How much would a successful ransomware attack cost your organization? $2.4 million? $3.8 million? How about $7.35 million? These are the average costs incurred to recover from ransomware attacks depending on whether you agree with Accenture’s, Microsoft’s or IBM’s calculations. Scary, isn’t it?
What’s even scarier is that ransomware may not be your biggest problem. Several security companies have reported “cryptojacking” is growing in popularity among cybercriminals due to it being a cheaper, less-risky-yet-more-profitable form of malware than ransomware. Furthermore, it’s virtually undetectable.
What is Cryptojacking?
Crypto-jacking is the unauthorized use of someone else’s computer to mine cryptocurrency. Cybercriminals infect computers with a crypto-mining code that works in the background, mining cryptocurrency and delivering it to attackers as unsuspecting victims use their computers normally.
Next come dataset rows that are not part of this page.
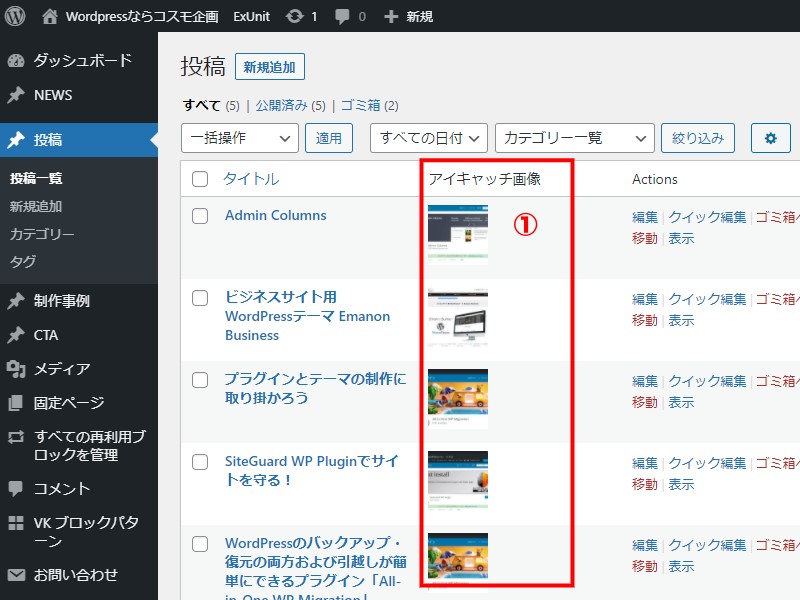Select the SiteGuard WP Plugin post checkbox
This screenshot has height=600, width=800.
200,462
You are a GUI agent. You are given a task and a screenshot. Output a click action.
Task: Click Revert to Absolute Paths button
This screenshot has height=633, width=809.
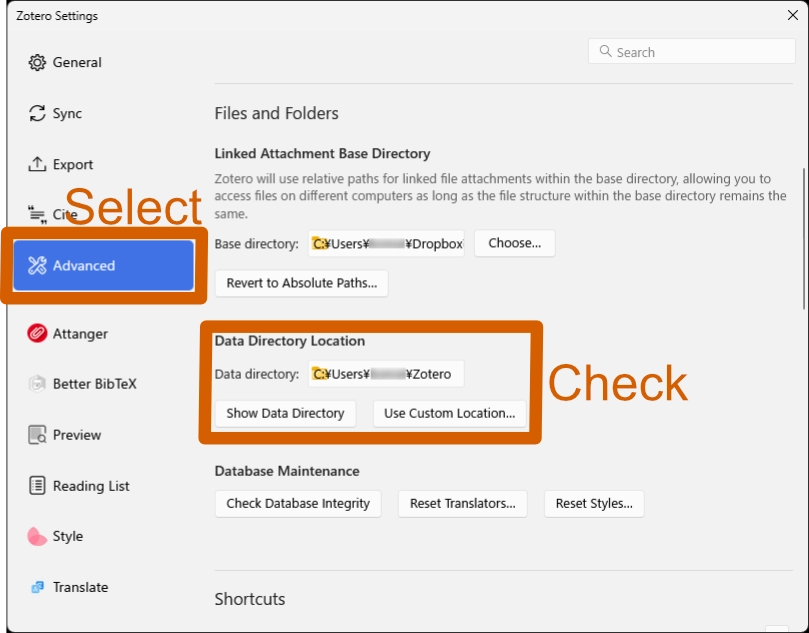click(301, 283)
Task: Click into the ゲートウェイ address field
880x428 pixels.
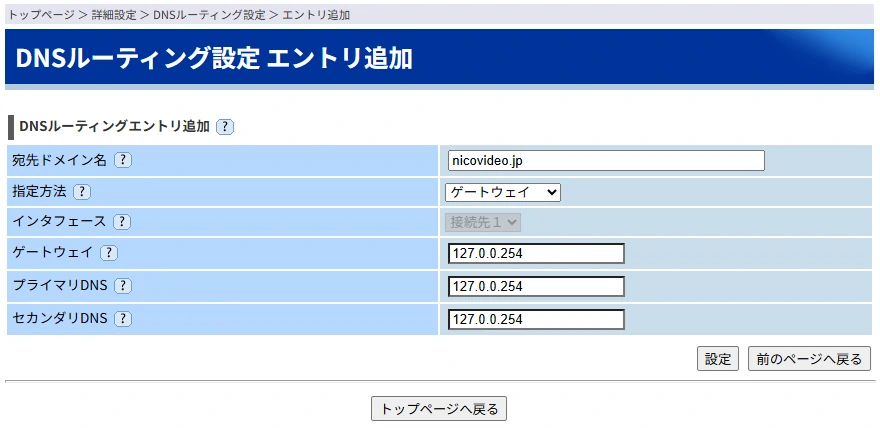Action: pyautogui.click(x=536, y=254)
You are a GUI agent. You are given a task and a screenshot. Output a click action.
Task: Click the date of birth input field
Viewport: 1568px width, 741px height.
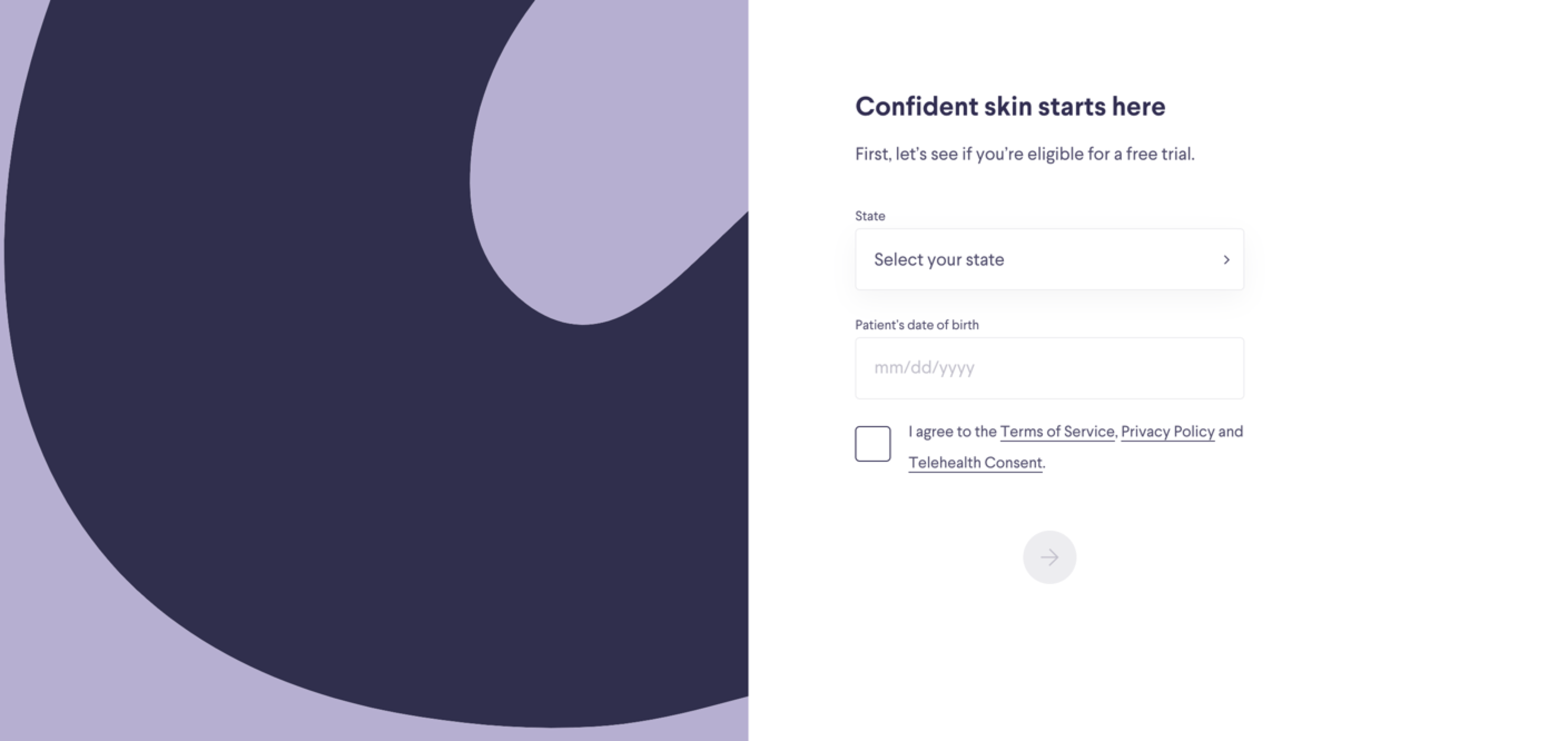(x=1049, y=368)
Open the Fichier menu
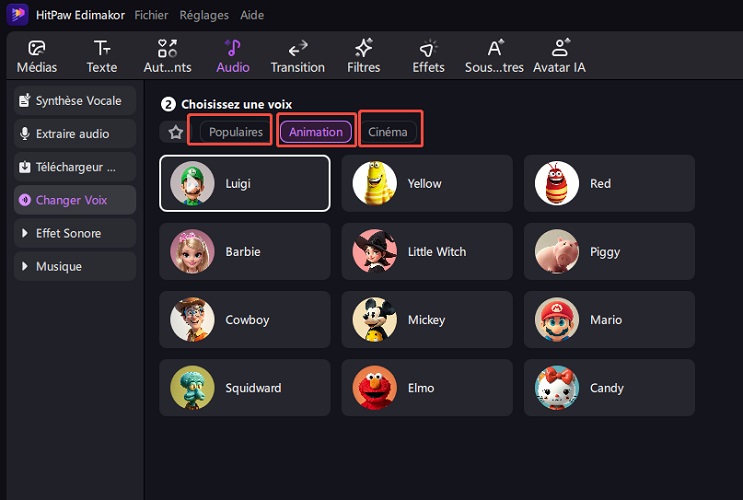Screen dimensions: 743x500 coord(151,15)
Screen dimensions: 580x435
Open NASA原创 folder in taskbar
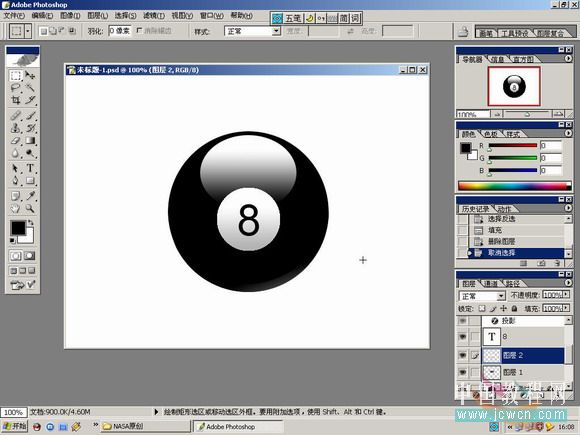[146, 426]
Although individual computers don’t yield much processing power on their own, attackers can build a botnet of infected devices and make them work together – harnessing vast processor resources across a network of infected computers and stealing a small amount of bandwidth from each.
The cost to the organization is the loss of performance or – if operating in the cloud – the cost of provisioning more resources to cope with greater processing demands. However, the latest strains of crypto-jacking malware have the built-in ability to crash victims ́ computers if they attempt to remove it.
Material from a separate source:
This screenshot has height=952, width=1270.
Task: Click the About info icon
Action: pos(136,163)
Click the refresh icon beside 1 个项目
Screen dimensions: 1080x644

How is Cryptojacking Malware Deployed?
It will come as no surprise to learn the most common way computers are infected is via phishing emails. Cybercriminals send the phishing emails to unsuspecting victims, inviting them to click on a link, which either downloads the crypto-mining code directly, or redirects the victim to a compromised website.
The compromised website could be entirely genuine except for an injected script that automatically executes, and will therefore fail to appear on URIBL or SURBL blacklists. Cryptojacking detection is difficult for anti-virus software because scripts are constantly changing.
Although some security solutions are waking up to the threat of crypto-jacking, there is no perfect cryptojacking blocker. The best way to avoid becoming a victim of this malware strain is to stay ahead of the phishing methods being used to deploy cryptojacking.